Haunt.py - Tactical Warfare Intelligence

Inspiration

I am a die-hard Valorant esports fanatic. My journey into the scene properly started back in 2021, watching Tarik's watch parties. The energy, the community, and the high-stakes tactical depth of the game completely hooked me. As I watched more, I realized that while pro teams have armies of analysts, the average semi-pro or Premier IGL (In-Game Leader) is often overwhelmed with scattered data. They track stats on spreadsheets or basic trackers. I wanted to create something for the scene, even if it is a simple tool that bridges the gap between raw data and actionable strategy. I looked at the interfaces in the game lore (like Cypher's spy network or Brimstone's bracer) and thought to have a sleek minimalistic but in touch with the lore design for the product.

What it does

Haunt.py is a tactical intelligence engine designed for Valorant IGLs.

  • Target Scanning: You input a team name (e.g., "Sentinels"), and it instantly retrieves their recent competitive history.
  • Veto Analysis: Instead of just showing win rates, it applies a deterministic algorithm to suggest the optimal Map Bans and Picks. It identifies "Permabans" (maps opponents are too strong on) and "Punish Picks" (maps where they are statistically weak).
  • Tactical Insights: It breaks down performance into granular metrics—Pistol Round Win Rates, Economy (Thrifty) conversion rates, and Map Pool depth—visualizing them in a "Mission Briefing" style dashboard.

How I built it

I built Haunt.py as a high-performance web application:

  • Frontend: React powered the UI, with Tailwind CSS for the styling. I used Framer Motion extensively to create the "living" interface—animations, slide-ins, and tactical transitions that mimic in-game HUDs.
  • Backend: A Python Flask server handles the data processing.
  • The Engine: I originally experimented with AI, but realized that for competitive integrity, exactness is better than hallucination. I built a Statistical Inference Engine in Python. It aggregates match data, calculates weighted win rates, and uses heuristic logic to determine the "Threat Level" of a team on specific maps.
  • Data Visualization: I used custom CSS and logic to build the "Veto Timeline" and "Win Probability" visualizations to make complex data readable at a glance.

Challenges we ran into

  • The Pivot from AI: I started by using Large Language Models to summarize data. However, I found that they often hallucinated stats or gave generic advice ("Shoot heads"). I had to make the hard decision to rip out the LLM and build our own statistical algorithms instead. This was a massive rewrite late in the process, but it resulted in a faster, more reliable tool.
  • Data Scarcity: Getting reliable, granular data (like "Economy Rating") for non-Tier 1 teams is difficult. I had to build robust fallback mechanisms and error handling to ensure the dashboard never breaks, even when data is sparse.
  • Aesthetic Discipline: Creating the "Tactical" look (blurs, glow effects, neon accents) without destroying legibility was a constant battle. I spent hours tweaking CSS box-shadows and z-indices to get the "glassmorphism" just right.

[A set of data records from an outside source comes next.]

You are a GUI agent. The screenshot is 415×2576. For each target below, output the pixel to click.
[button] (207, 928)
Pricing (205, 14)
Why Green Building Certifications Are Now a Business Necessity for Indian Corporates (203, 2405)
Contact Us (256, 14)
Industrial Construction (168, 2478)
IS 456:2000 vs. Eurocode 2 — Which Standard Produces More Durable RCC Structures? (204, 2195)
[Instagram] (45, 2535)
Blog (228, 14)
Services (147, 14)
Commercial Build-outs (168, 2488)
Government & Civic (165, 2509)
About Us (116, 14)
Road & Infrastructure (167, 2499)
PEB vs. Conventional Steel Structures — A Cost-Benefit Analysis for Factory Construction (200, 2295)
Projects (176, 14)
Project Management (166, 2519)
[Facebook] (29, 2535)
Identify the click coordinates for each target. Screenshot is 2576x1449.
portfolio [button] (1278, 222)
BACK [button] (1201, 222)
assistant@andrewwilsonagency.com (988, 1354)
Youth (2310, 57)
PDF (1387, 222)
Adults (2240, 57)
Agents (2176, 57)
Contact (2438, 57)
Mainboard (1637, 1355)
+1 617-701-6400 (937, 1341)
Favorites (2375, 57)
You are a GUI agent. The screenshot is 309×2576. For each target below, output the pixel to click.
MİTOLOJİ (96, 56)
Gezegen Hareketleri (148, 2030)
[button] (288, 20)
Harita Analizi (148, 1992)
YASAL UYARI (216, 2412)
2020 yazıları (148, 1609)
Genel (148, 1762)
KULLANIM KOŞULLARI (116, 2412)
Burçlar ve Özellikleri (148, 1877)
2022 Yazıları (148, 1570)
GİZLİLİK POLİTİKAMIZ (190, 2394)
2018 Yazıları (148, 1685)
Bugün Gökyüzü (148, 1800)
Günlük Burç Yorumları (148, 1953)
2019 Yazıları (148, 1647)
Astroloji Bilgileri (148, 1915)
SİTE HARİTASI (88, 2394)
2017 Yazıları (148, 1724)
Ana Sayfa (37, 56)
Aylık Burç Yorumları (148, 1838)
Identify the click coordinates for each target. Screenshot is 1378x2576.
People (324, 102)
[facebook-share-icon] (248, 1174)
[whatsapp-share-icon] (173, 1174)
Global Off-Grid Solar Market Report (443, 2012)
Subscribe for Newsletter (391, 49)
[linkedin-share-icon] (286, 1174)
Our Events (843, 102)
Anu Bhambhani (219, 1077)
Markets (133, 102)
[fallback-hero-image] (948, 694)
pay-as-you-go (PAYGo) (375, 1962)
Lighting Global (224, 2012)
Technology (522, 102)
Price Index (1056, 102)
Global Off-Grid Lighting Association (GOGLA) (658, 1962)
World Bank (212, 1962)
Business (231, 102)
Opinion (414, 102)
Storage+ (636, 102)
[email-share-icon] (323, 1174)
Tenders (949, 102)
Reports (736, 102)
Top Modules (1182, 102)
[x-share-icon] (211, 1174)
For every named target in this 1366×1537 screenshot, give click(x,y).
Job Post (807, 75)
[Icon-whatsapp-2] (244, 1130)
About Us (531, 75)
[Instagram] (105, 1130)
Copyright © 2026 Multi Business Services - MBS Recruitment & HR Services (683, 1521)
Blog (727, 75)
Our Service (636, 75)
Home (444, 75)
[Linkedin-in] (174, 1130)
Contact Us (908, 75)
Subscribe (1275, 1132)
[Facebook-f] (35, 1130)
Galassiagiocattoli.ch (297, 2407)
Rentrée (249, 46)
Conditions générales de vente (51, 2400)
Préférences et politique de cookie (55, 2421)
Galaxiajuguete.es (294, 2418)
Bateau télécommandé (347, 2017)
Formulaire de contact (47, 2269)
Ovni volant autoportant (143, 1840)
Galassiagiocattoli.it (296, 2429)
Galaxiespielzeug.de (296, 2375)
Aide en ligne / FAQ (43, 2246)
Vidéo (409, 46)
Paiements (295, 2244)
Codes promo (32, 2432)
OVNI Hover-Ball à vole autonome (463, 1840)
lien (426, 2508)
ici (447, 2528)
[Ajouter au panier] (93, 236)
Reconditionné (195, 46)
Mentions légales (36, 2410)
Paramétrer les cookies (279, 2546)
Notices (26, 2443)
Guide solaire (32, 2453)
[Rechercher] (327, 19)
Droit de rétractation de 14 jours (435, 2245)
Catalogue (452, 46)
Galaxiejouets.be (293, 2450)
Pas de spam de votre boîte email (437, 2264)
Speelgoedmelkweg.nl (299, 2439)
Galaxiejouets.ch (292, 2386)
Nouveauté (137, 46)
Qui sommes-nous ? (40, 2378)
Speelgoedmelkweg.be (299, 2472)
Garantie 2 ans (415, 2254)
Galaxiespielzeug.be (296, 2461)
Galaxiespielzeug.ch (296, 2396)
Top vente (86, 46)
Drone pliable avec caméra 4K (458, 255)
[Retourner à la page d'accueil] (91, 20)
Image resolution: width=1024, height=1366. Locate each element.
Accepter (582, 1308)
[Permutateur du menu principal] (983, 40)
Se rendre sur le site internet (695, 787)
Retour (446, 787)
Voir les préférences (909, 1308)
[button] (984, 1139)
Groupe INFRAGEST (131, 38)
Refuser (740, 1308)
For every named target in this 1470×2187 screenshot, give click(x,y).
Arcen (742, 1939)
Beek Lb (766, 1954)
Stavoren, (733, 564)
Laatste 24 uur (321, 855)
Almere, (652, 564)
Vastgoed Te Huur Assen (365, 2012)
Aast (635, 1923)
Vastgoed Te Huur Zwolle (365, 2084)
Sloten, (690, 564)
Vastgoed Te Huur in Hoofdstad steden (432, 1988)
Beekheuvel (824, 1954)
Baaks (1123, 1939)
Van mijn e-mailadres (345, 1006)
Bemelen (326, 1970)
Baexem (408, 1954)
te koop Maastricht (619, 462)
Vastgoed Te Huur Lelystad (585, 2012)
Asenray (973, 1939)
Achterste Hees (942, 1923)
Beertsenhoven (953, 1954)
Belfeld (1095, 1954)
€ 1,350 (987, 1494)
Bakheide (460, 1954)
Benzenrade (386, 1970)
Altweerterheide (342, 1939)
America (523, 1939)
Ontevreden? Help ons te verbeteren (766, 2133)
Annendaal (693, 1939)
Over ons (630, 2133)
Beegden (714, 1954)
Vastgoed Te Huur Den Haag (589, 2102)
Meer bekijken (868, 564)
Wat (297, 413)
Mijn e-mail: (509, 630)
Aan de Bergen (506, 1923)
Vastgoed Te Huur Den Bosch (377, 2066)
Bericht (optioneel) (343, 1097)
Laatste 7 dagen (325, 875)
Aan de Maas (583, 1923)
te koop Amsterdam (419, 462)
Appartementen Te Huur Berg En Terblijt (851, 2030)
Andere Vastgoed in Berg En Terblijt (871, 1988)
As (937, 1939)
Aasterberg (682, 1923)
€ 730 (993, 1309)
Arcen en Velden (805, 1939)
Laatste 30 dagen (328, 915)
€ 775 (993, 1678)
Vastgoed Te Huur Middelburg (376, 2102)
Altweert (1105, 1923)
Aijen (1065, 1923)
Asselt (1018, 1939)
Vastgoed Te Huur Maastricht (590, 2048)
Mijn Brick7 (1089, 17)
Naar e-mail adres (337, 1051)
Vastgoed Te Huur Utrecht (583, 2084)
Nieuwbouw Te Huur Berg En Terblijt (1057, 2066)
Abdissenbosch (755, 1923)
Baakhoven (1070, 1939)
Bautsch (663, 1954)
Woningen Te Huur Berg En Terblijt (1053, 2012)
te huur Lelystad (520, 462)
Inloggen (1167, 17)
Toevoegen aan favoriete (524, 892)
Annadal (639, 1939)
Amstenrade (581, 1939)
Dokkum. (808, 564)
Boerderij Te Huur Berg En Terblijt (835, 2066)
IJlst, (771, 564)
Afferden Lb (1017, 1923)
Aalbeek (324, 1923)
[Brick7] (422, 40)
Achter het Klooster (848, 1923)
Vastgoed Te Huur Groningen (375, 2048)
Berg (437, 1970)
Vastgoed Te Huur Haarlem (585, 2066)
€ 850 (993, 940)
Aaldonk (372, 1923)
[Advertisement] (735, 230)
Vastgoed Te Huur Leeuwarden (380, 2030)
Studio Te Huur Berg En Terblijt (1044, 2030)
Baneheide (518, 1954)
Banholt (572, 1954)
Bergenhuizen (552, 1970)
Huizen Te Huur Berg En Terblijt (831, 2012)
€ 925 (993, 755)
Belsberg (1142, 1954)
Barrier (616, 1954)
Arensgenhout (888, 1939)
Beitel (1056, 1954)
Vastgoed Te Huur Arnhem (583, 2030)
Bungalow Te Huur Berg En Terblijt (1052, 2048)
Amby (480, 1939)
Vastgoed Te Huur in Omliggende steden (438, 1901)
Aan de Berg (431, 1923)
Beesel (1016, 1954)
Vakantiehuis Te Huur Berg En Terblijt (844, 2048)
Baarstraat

Accomplishments that I amproud of

  • The User Experience: The app feels like a piece of software from the Valorant universe. The sounds, the inputs, and the "System Online" feedback loops create genuine immersion.
  • The Reliability: By moving away from black-box AI to transparent statistical logic, I created a tool that IGLs can actually trust.
  • The Autocomplete System: It sounds simple, but implementing a keyboard-navigable, side-floating, z-indexed autocomplete menu that works seamlessly with the complex UI animations was a surprisingly tough technical win.

What I learned

  • Context is King: Raw data (50% Win Rate) is useless. Comparative data (50% Win Rate vs 80% League Average) is useful.
  • Latency Matters: Fast, heuristic code beats slow, "smart" AI models every time for this use case.
  • Design is a Feature: The "cool factor" isn't just vanity; it keeps users engaged and makes the data feel more authoritative.

What's next for Haunt.py

  • Live Game Integration: Hooking into the live client API to provide overlay suggestions during the Agent Select screen.
  • VOD Review Engine: Adding a feature to upload match recordings for automated round-tagging.
  • Scrim Partner Finder: Using our team database to match teams with similar "Skill Ratings" for practice.
  • LLM Integration: Using an embedding models and storing all this data in an RAG and being able to provide based on situation to LLM to provide more insights for specific scenarios.